Spoken Language Understanding SLU and Natural Language Understanding NLU aim to help machines understand human language. The main difference is the input data type. SLU deals with understanding speech, whereas NLU deals with understanding text. NLU is a part of SLU whether it’s trained independently or not.
Research on NLU started in the 1960s: Bobrow’s Ph.D. dissertation Weizenbaum’s ELIZA, a mock psychotherapist chatbot, and Winograd’s SHRDLU are the pioneer works in this space. SLU’s popularity started with the recent advances in speech recognition powered by deep learning. The query “spoken language” returns over 1000 studies on both Amazon and Microsoft research publications websites.
The conventional SLU processes utterances in two steps - Speech-to-Text (STT) first, then NLU. Once STT transcribes the speech to text, NLU extracts meaning by processing the transcribed text. The performance relies on independently trained STT and NLU modules. If STT returns erroneous output, then it leads to incorrect NLU predictions. Hence machines cannot capture what humans say. Many voice applications, including voice assistants - Alexa, Siri, and Google use this approach.

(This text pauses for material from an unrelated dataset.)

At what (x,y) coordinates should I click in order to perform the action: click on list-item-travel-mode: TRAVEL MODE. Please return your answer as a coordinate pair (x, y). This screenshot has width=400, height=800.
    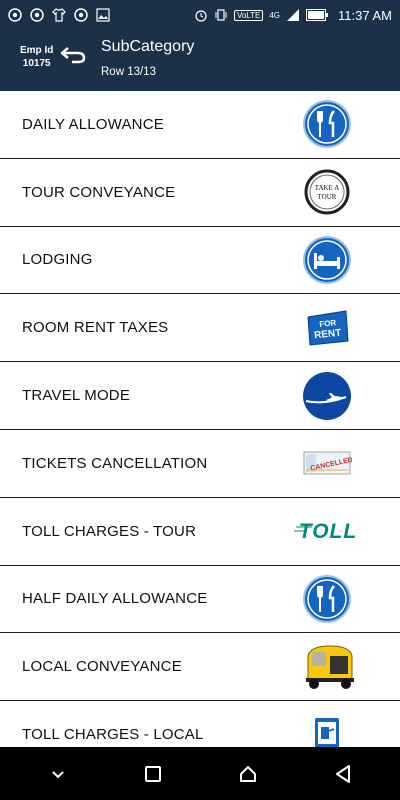
    Looking at the image, I should click on (200, 396).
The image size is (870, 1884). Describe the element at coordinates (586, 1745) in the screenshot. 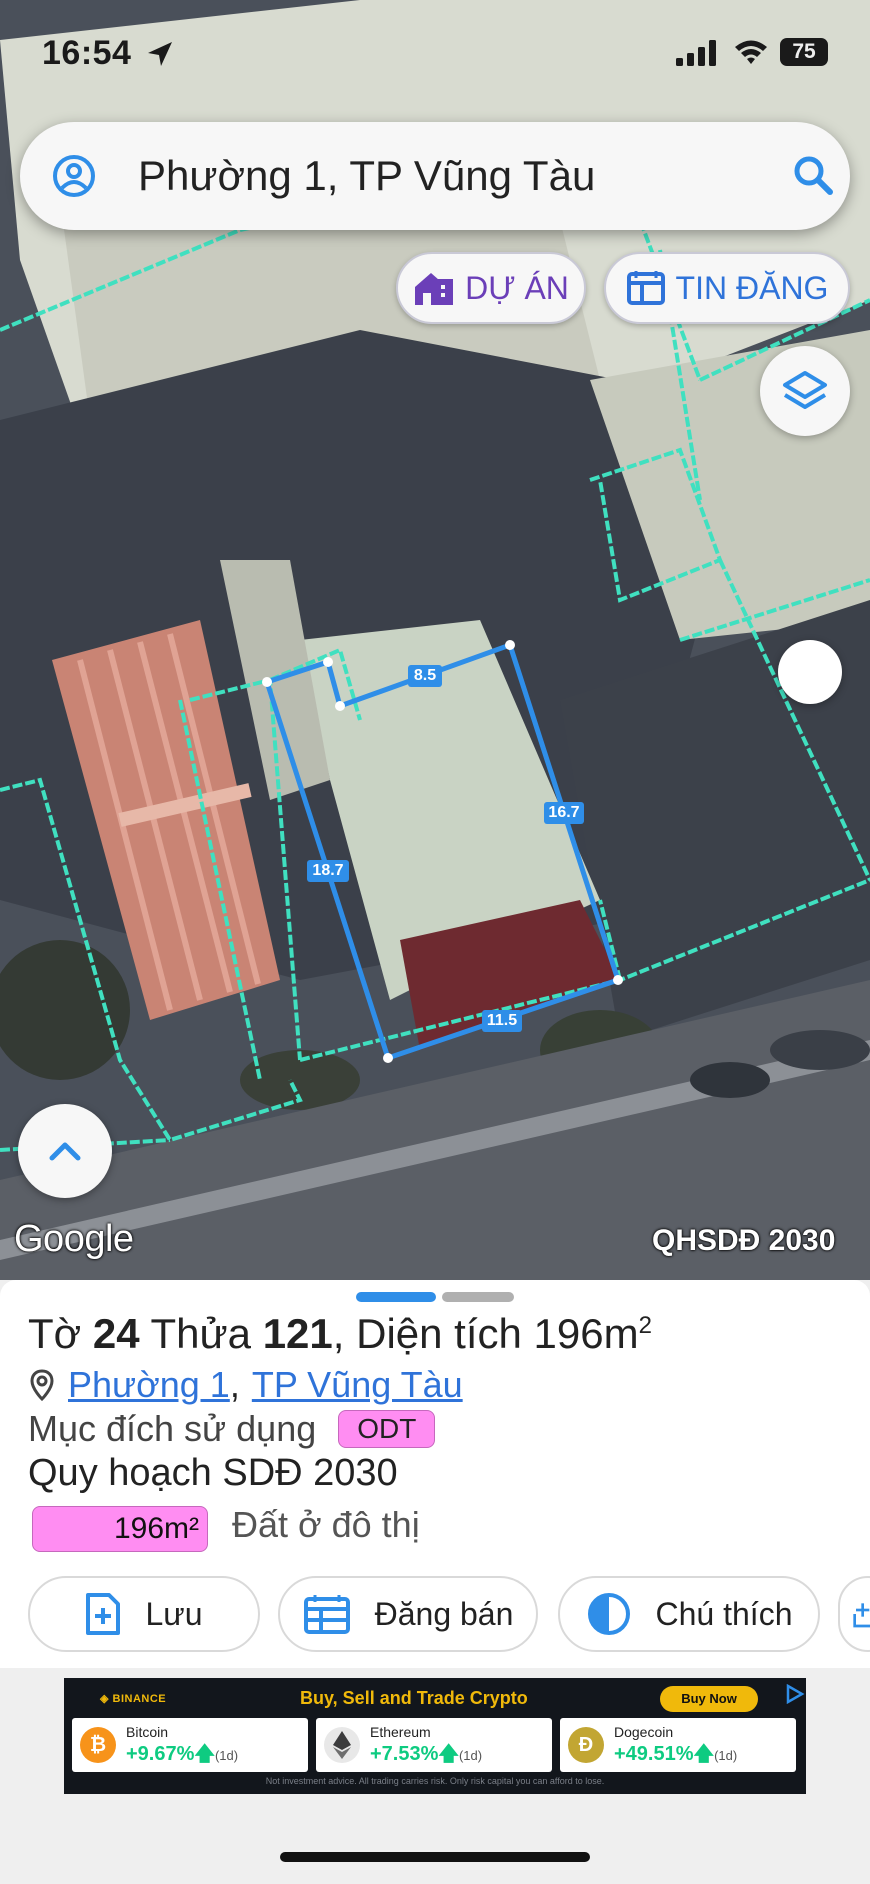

The modern SLU uses an end-to-end model instead of two distinct components. Developers train STT and NLU jointly, resulting in higher accuracy.
Picovoice calls this Speech-to-Intent as it infers users’ intents directly from speech. Amazon calls it FANS - Fusing ASR and NLU for SLU.
The answer is “it depends.” It depends on the availability of corpora and information. If available, then the answer is modern end-to-end SLU. If not, then the conventional SLU. Text-based understanding (NLU) has been around longer than speech-based understanding (SLU). Thus, it has richer datasets.
For domain-specific applications such as IVR systems, menu navigation on a website, or ordering food at a QSR, the modern end-to-end SLU is preferable. Nobody would discuss the meaning of life with a voice assistant while ordering a hamburger. For open-domain use cases such as voice assistants like Alexa, conventional -cascading SLU works better given the variety of topics they cover. One can discuss the meaning of life with Alexa - although there are better options.
Rasa: Rasa is an open-source NLU engine that processes text inputs. The core software is free, and Rasa offers paid support and consulting services. Anyone can choose a speech-to-text service, and run Rasa on transcribed text.
Snips: Snips is an open-source SLU engine that uses the conventional method. Snips no longer maintains it after being acquired by Sonos. Yet the repo is still available on GitHub and used by developers.
Wit.ai: Wit.ai is a free platform and now requires a Facebook account after being acquired by Facebook. If one doesn’t (want to) have a Facebook account or deletes it, then they cannot use Wit.
Dialogflow: Google, after the API.ai acquisition, named it Dialogflow and offers both chatbot and voicebot tools under the same name. It uses the conventional approach. Dialogflow records and sends voice data to Google’s servers for transcription and then processes transcribed text. It charges based on usage.
Lex: Amazon’s Lex is an AWS offering. Like Dialogflow, Lex offers text and voice capabilities, uses the conventional approach, and transcribes speech and understanding separately in its cloud. It charges based on usage.
Rhino: Picovoice’s Rhino is an SLU engine that uses the end-to-end approach and infers intents and intent details directly from speech. Rhino is voice-based and does not support text-based services. It charges based on the number of users and offers unlimited interactions per user.